母の教えその25「好きな人には幸せになってほしいものね」
「お嬢様方、そろそろお夕食のお時間でございます」
「はい……もうそんな時間なのね」
「明るいから気付かなかった」
ノーザンクロスに訪れて数日。ミモザはアクルと街へ出かけたり、祖父達も交えてお茶を飲んだりと、穏やかに休暇を過ごしていた。
初日にアクルを見失ってしまった時は本気で焦ってはしたなくも邸の中を駆け回ってしまったが、結局自分が心配していたようなことは何もなく、穏やかに日々は過ぎていった。
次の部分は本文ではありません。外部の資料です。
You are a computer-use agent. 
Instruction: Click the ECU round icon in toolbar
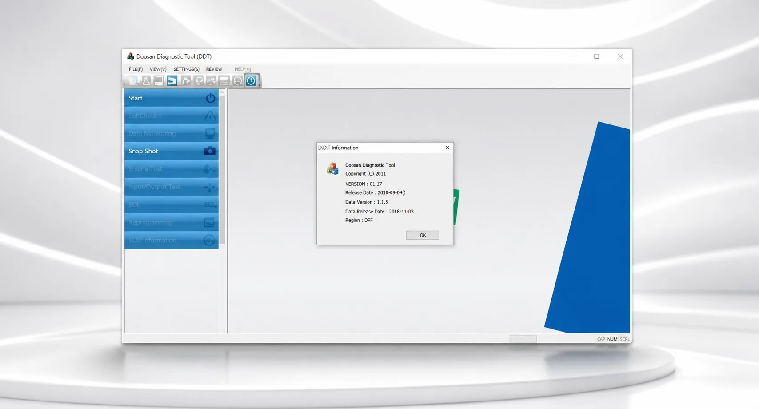click(238, 80)
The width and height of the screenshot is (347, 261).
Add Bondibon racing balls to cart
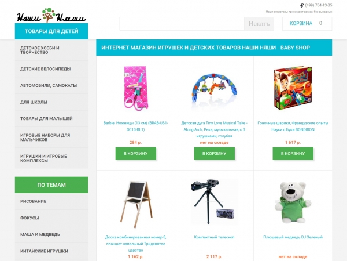pos(293,153)
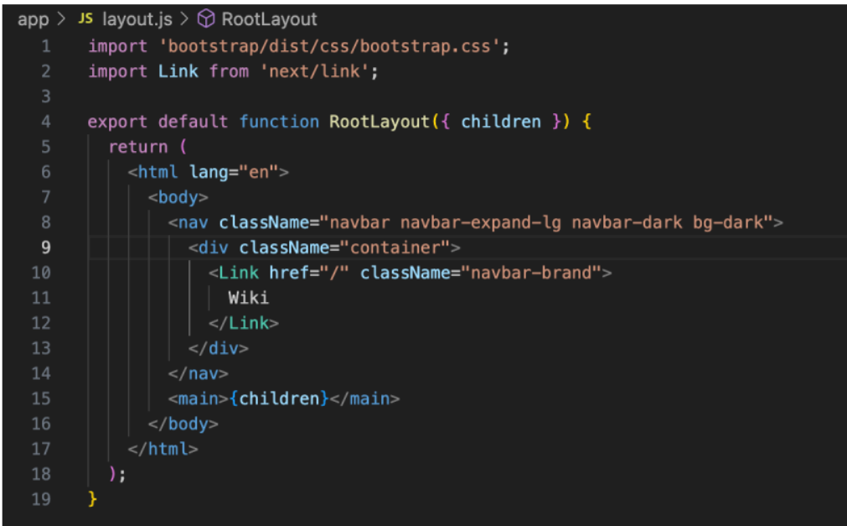Open the app folder breadcrumb
This screenshot has width=847, height=526.
click(x=33, y=19)
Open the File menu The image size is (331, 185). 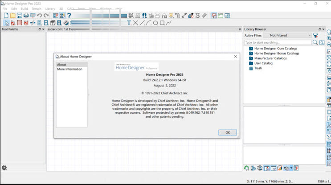click(5, 8)
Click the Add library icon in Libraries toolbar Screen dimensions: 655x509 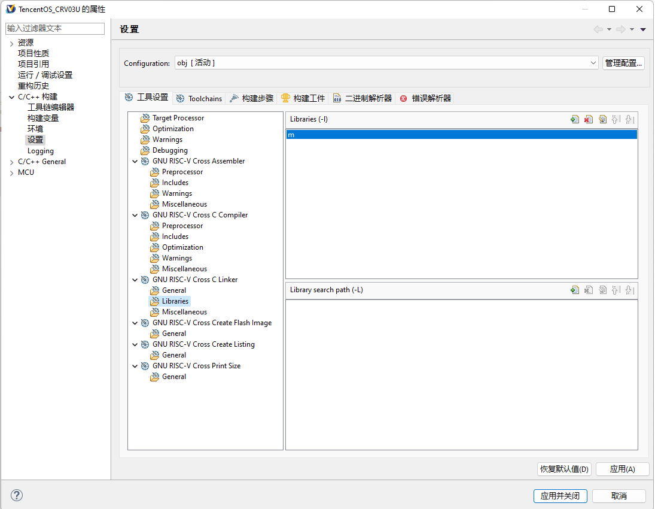coord(575,119)
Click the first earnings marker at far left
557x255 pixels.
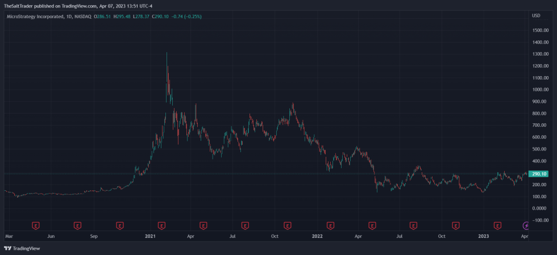35,225
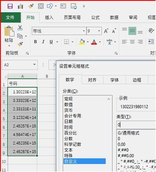Select the 0.00 format type entry
The image size is (156, 172).
122,144
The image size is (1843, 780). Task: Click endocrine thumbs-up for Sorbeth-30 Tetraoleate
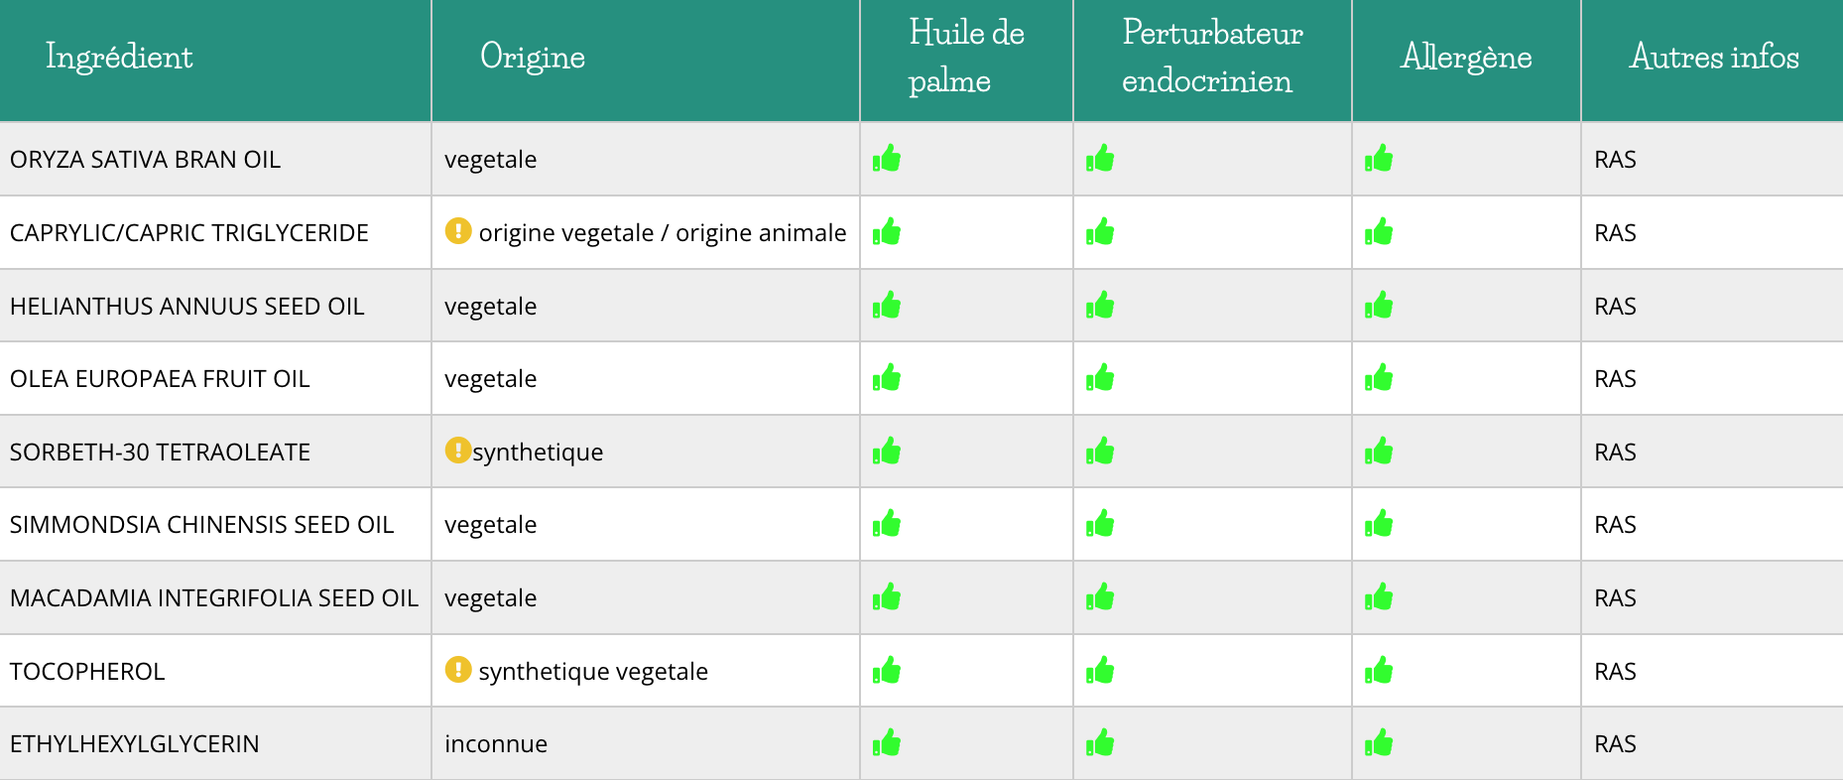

ノーザンクロスは王国領でも北方に位置し、標高も王都よりは高いことから真夏でも過ごしやすく、避暑地としては人気の領である。それに加えて、花よりも樹木の方が多いこの邸の庭は木陰が多くてとても涼しい。ミモザ達もその恩恵にあずかり、今もアクルと庭を散策していたところだった。昔母もこの庭でよく遊んでいたらしい。よく探すと植え込みに子供が一人通れるくらいの穴が開いている箇所がいくつもあった。そんなところを見つけるのも何だか母の足跡を見つけたようで楽しかった。
「今日は旦那様も夕食には間に合うようですね」
ミモザ達を先導して歩いていた侍女に言われて立ち止まって邸の入り口を見れば、この家の馬車が玄関前に停まっていた。
「ファワリス叔父様はお忙しいのに、大丈夫だったのかしら…」
「きっとお嬢様方が明日お帰りになってしまうから、最後の晩餐に間に合うよう急いで仕事を片付けて帰ってきたのでしょう」
「そう…無理をしていなければいいのだけれど…」
昼日中はまだ暑いが、朝夕は涼しくなってきた。きっと伸びていた日も短くなり始めているのだろう。季節の変わり目には体調を崩す者も多い。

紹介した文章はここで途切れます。